**Passage provided:**
— START —

Interview with Ms. Dorothy McQueen

by Julie Peightal

     Q: How long have you been a resident of Tacony?

     A: I’ve been a resident of Tacony for 90 years.

     Q: What is your previous address?

     A: 7031 Torresdale Avenue.

     Q: Can you remember any stores that were here while you were a child?

     A: Yes Rubin’s, which was a double store.

     Q: What was your first memory of Tacony?

     A: It was a lovely place to live. Also, one of my neighbors inherited a large amount of money. So he bought the first Ford. They didn’t have garages back then so they didn’t have a place to put their cars in because they rode in carriages and horses.

     Q: Did any stores close that you wish didn’t? Why didn’t you want it to close?

     A: Shoe stores. Because they were far away to travel to.

     Q: Did you have a street cleaner or a milkman?

     A: Yes, a matter of fact, I had a street cleaner, milkman, breadman and an iceman.

     Q: Did anything exciting happen while you were a child?

     A: Yes, while she was in 3rd grade, her school was let out early to see the first plane pass over Henry Disston School.

     Q: Did you participate in any sports activities?

     A: Yes, I played basketball for eight years and coached a basketball team for six years.

     Q: What grade school did you attend?

     A: Henry Disston for grades 1-4 and Mary Disston for grades 5-8.

     Q: What high school did you attend?

     A: Philadelphia High School for Girls.

     Q: Did you attend college?

     A: Yes, Temple University for years 1926-1930.

     Q: What did you major in?

     A: Physical Education.

     Q: What about the sports in the area of Tacony?

     A: They had a soccer team that represented the Disston Saw Works. The Saw Works came from England and England is famous for it’s soccer teams.

     Q: What about the community, were you in touch with people in your community?

     A: Yes, I was. We had church meetings every Wednesday night. They carried lanterns to and from.

   

Interview with Joseph Collins

by Danielle DeLuca

     Q: What is your date of birth?

     A: My date of birth is November 25, 1908.

     Q: What is your present address?

     A: 4621 Princeton Avenue.

     Q: What were your previous addresses?

     A: I lived at 7023 Hegerman Street, 6822 Hegerman Street and 6308 Marsden Street.

     Q: What schools in Tacony have you attended?

     A: I have attended St. Leo’s.

     Q: What is your first memory of Tacony?

     A: I came to Tacony on the El with my father. He said he had something to show me. This was when he purchased the house on 7023 Hegerman Street in 1921. Ill never forget it, there was a peach tree in the yard. There was so much open space I felt like  I was in the country.

— END —

**Directives:**
a - Please return the stretch of the Tacony interviews from "Q: What was" through "it to close?".
b - According to the Tacony interviews, which house did Joseph Collins's father purchase in 1921?
c - Extend the Tacony interviews, picking up after their final sentence.

**Entries:**
— START —

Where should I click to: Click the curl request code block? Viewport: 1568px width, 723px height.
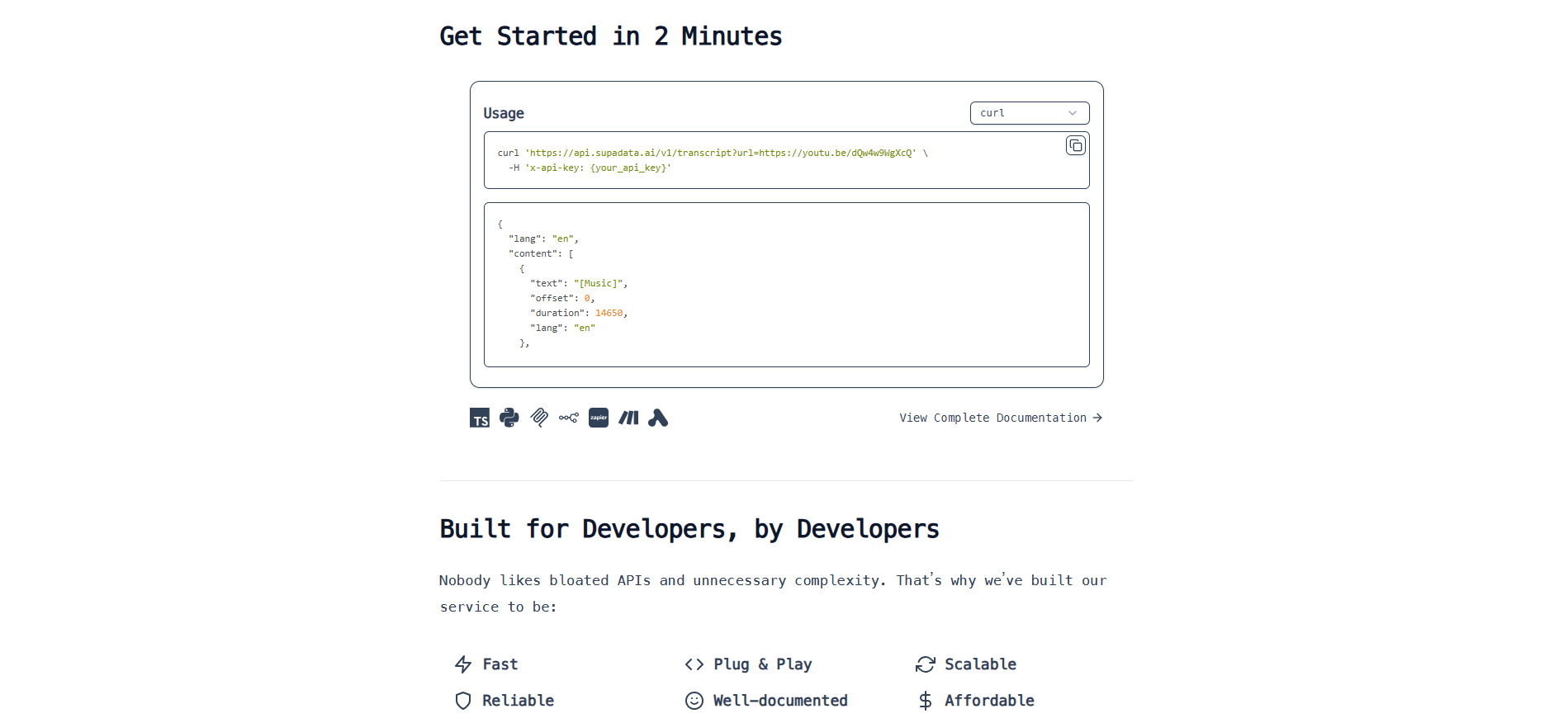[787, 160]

— END —
— START —

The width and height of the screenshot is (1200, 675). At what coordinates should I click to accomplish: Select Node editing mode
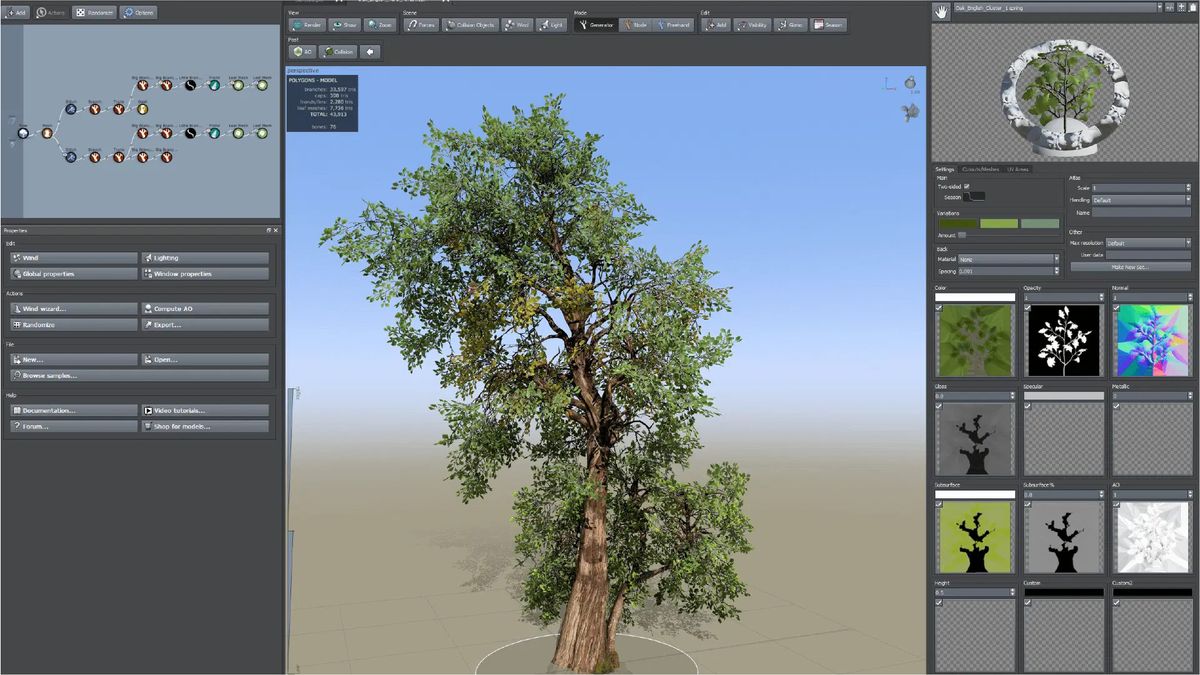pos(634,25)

— END —

**Responses to the exercise:**
a -
Q: What was your first memory of Tacony?

     A: It was a lovely place to live. Also, one of my neighbors inherited a large amount of money. So he bought the first Ford. They didn’t have garages back then so they didn’t have a place to put their cars in because they rode in carriages and horses.

     Q: Did any stores close that you wish didn’t? Why didn’t you want it to close?

b - The house on 7023 Hegerman Street.

c -
     Q: Did any historical things happen in Tacony while you lived there?

     A: The only thing I can think of is World War I and II. There were eight trees planted in Disston Park for eight soldiers that were killed in World War I. They were all from Tacony. Later a monument was built in honor of them, it had a plaque with their names on it. The monument is no longer there, but I believe the eight trees are still there.

     Q: Are there any important buildings in the area in which something important may have happened there?

     A: The most important building I can think of is The Music Hall at Edmund Street and Longshore Street. It has just been refurbished. Long ago it was used as the library.  Many organizations used it as a meeting place. I believe it was also used as a meeting place for the community.

        There is another building — it was across from St. Josephat’s — now there are garages there. A man named Frank Schuman invented safety glass. Built in 1896,  Schuman’s workshop laboratory was used as a classroom in the 1930s. when Mary Disston School became overcrowded and needed space.

     Q: Do you remember any ponds or creeks that may have been here long ago?

     A: There was a creek that started near Charles Street. It ran down Torresdale Avenue across Levick Street and to the river. I can’t remember the name of it. There was a hill right near it all, Hellerman and Levick. We called it Skeleton hill. We use to sled down it when we were kids.

     Q: What do you like about living in Tacony?

     A: Tacony was a great place to live. There were a lot of places for kids to play. When I bought this home, there were not many homes here. It was open space.